第2章 帰郷
「あ、、、!」
アオイの気配を辿って行くと意外にもまだ屋敷の中、、、あの縁側にアオイはいた。
良かった、外には出ていなかった、、、!
もうすっかり日は沈んで、空には月が浮かんでいた。
「おい、、、」
意を決してその背中に声をかける。
紋逸が言った「マズイこと」ってのは未だに何のことだかさっぱりだった。だが、アオイはまた泣いているのではないか?そんな気がして。
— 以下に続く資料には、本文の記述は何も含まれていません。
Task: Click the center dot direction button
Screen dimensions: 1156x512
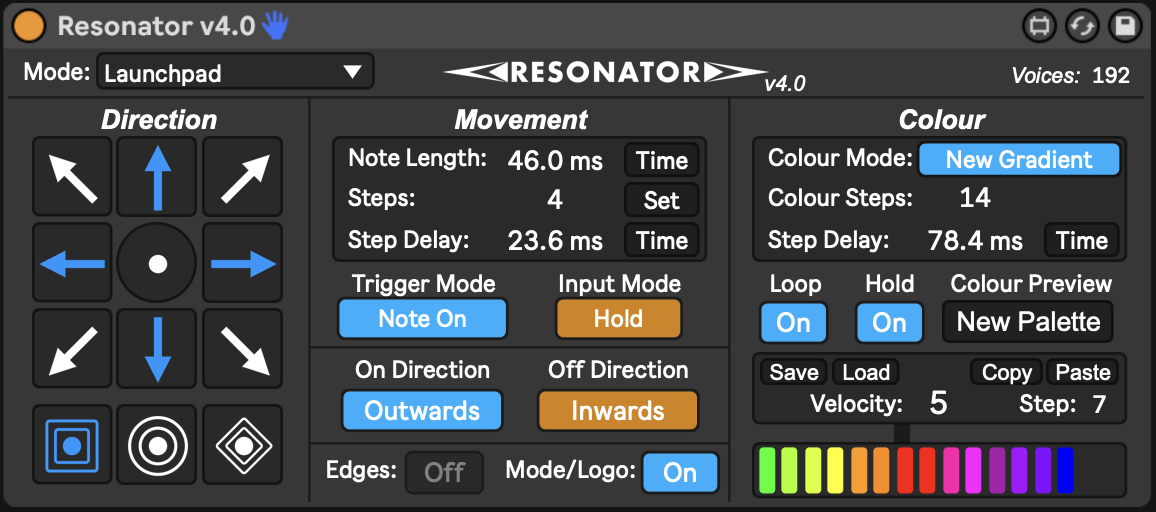Action: pyautogui.click(x=157, y=263)
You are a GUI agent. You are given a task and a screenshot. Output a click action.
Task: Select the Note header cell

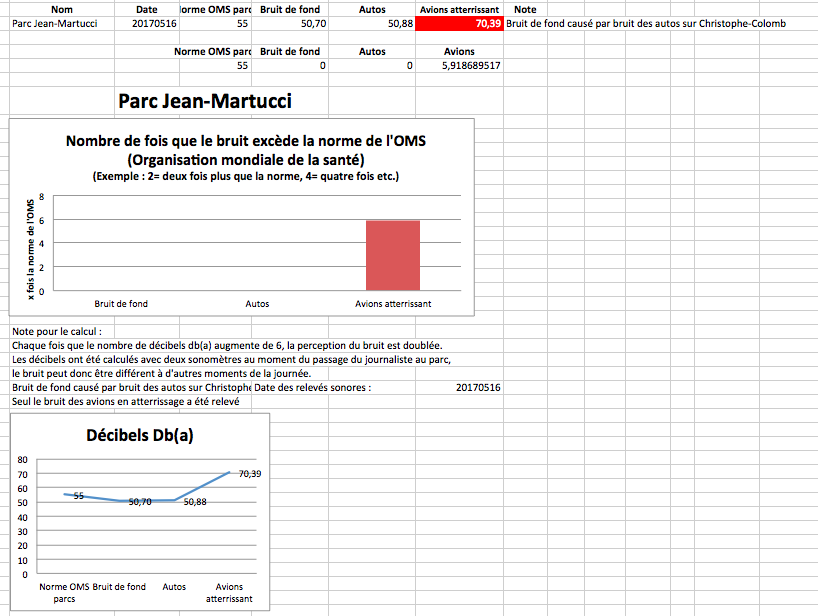coord(525,9)
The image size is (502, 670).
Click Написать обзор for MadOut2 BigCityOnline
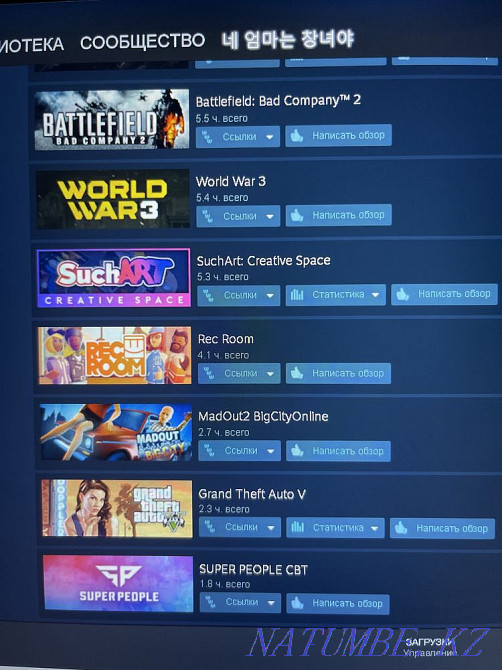coord(338,451)
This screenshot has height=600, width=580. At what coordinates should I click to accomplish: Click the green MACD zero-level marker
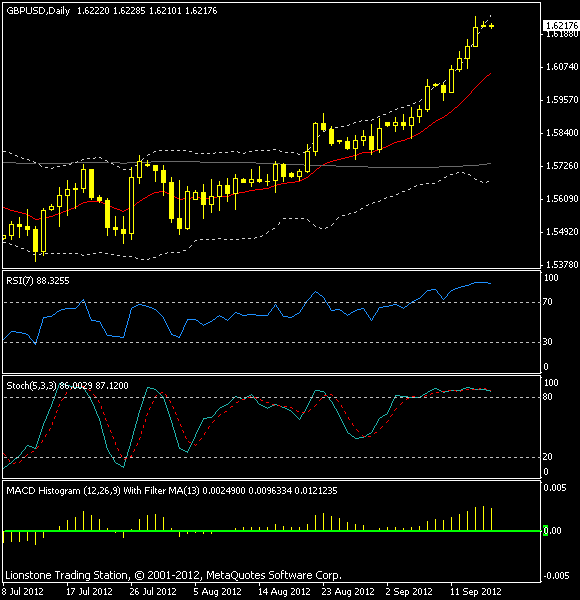546,531
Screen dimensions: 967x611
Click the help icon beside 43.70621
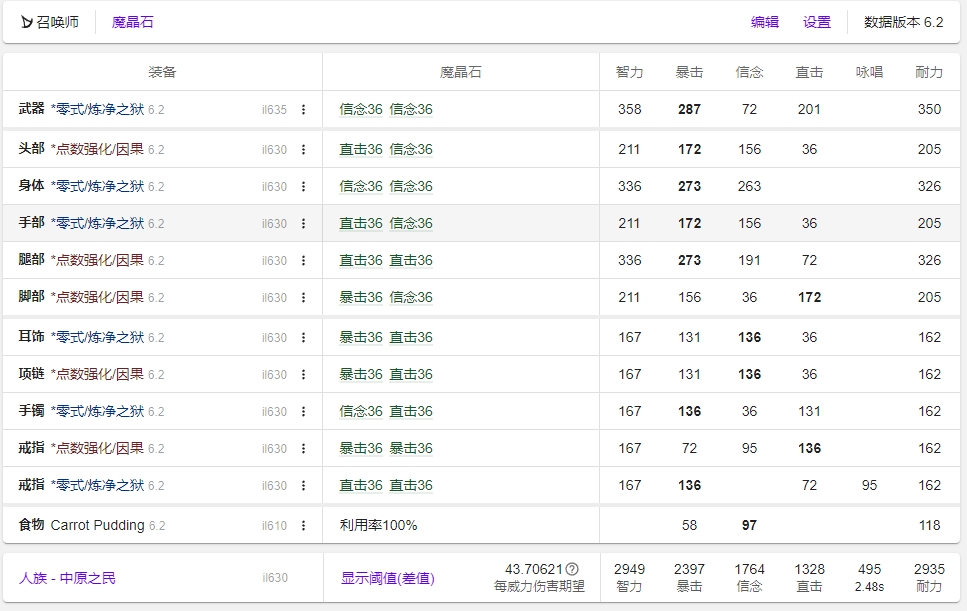click(572, 569)
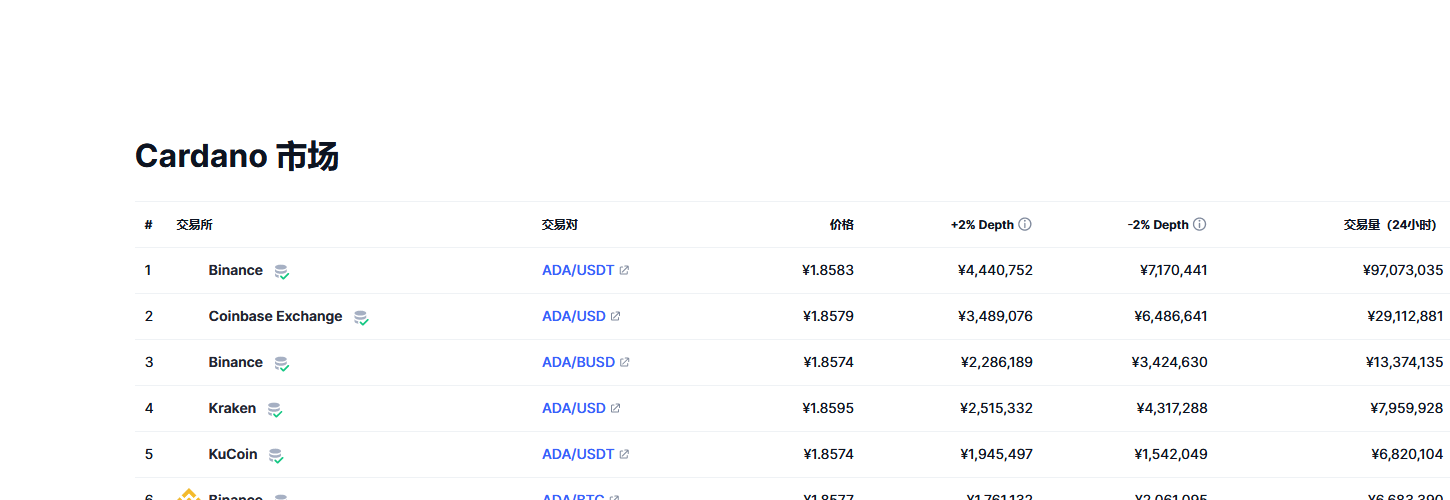This screenshot has height=500, width=1450.
Task: Click the reserve badge icon beside Binance in row 1
Action: click(282, 272)
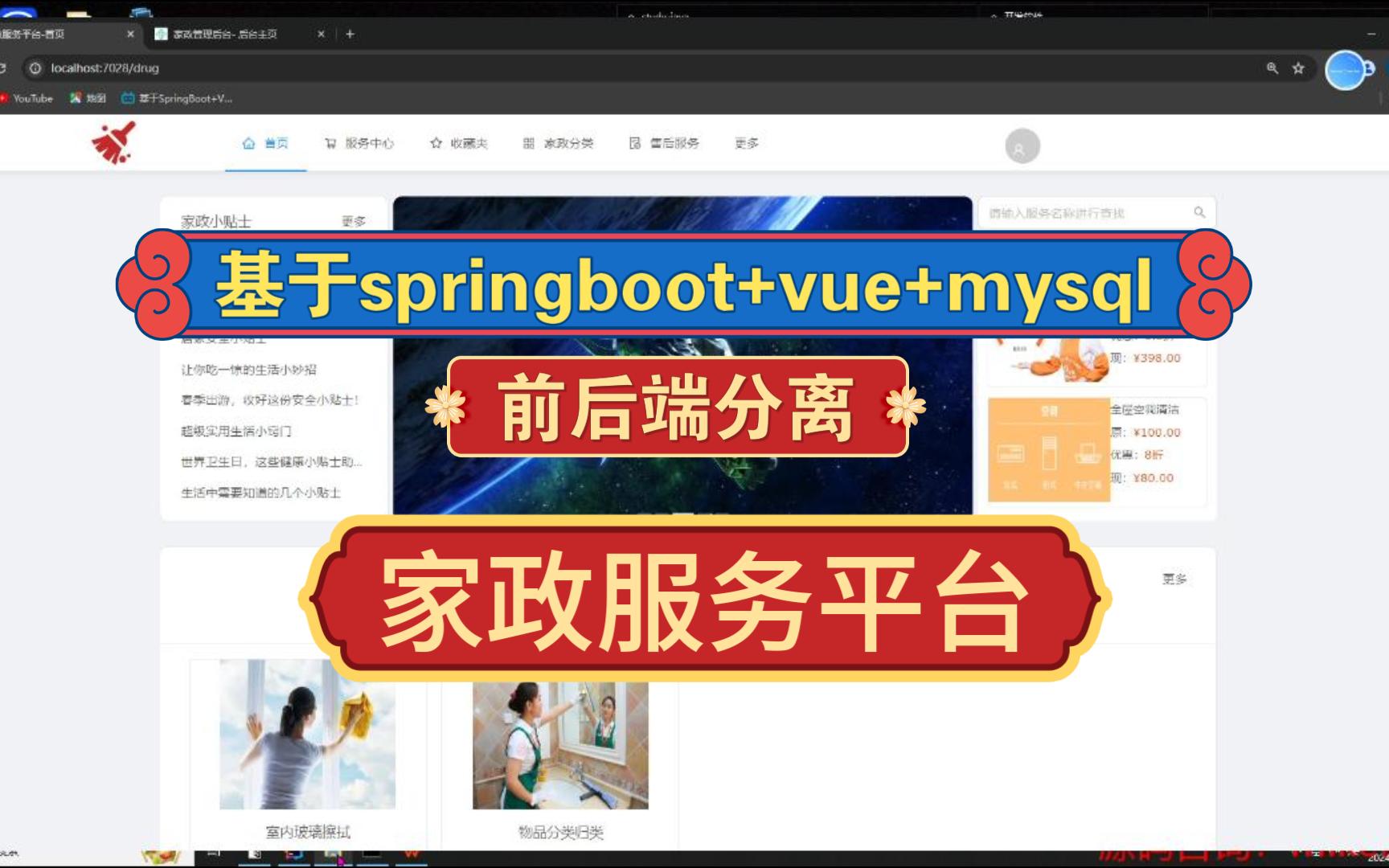The width and height of the screenshot is (1389, 868).
Task: Select the home icon next to 首页
Action: point(248,142)
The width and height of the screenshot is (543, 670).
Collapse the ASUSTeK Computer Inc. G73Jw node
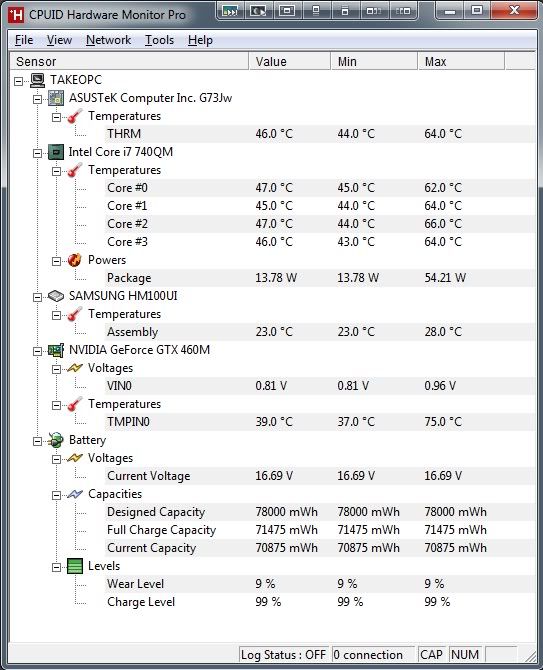click(x=37, y=99)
俺の頭に浮かんだのは、あの晩、この場所で、月の光に照らされながら1人涙を流すアオイの顔で。
「お前、、、」
胸が早鐘を打つのを聞きながら、その肩に手をかけた。
一瞬ビクッと肩を跳ねさせたものの、アオイはゆっくりと振り向いた。
「何でしょう?」
「!」
そしてその目には涙は浮かんでいなかった。
それどころか、アオイはニッコリと微笑んで。
月明かりに照らされたその顔はしのぶみたいで。
一瞬、ドキッとしたのは驚きのあまりだろうか。
「お、お前、、、大丈夫か?」
「大丈夫です。すみません、ちょっと気分が悪くなったもので飛び出してしまいました。でももう治りました」
戸惑いながら聞いた俺の問いに食い気味に答えるアオイ。
テキパキとしたその様子は今まで通りのように見える。
「そうか、、、?」
「はい。さて、お腹空きましたでしょう。すぐに準備をしますね」
だが何かがおかしい。
笑っているのに。
元気そうなのに。
「あっ、おい!」
「何ですか?」
「お前、やっぱりなんか、、、」
「今日は良い魚が手に入ったので、魚にしましょう。すぐにできますからお部屋で安静にしててください」
何でコイツ、さっきから俺の目を見ようとしねぇんだ、、、?
「そんなこと言ってんじゃねぇんだよ!!」
何でコイツ、俺に質問させねぇんだよ、、、?
カッとなった俺は台所へ向かおうとするアオイの肩を思い切り掴んでいた。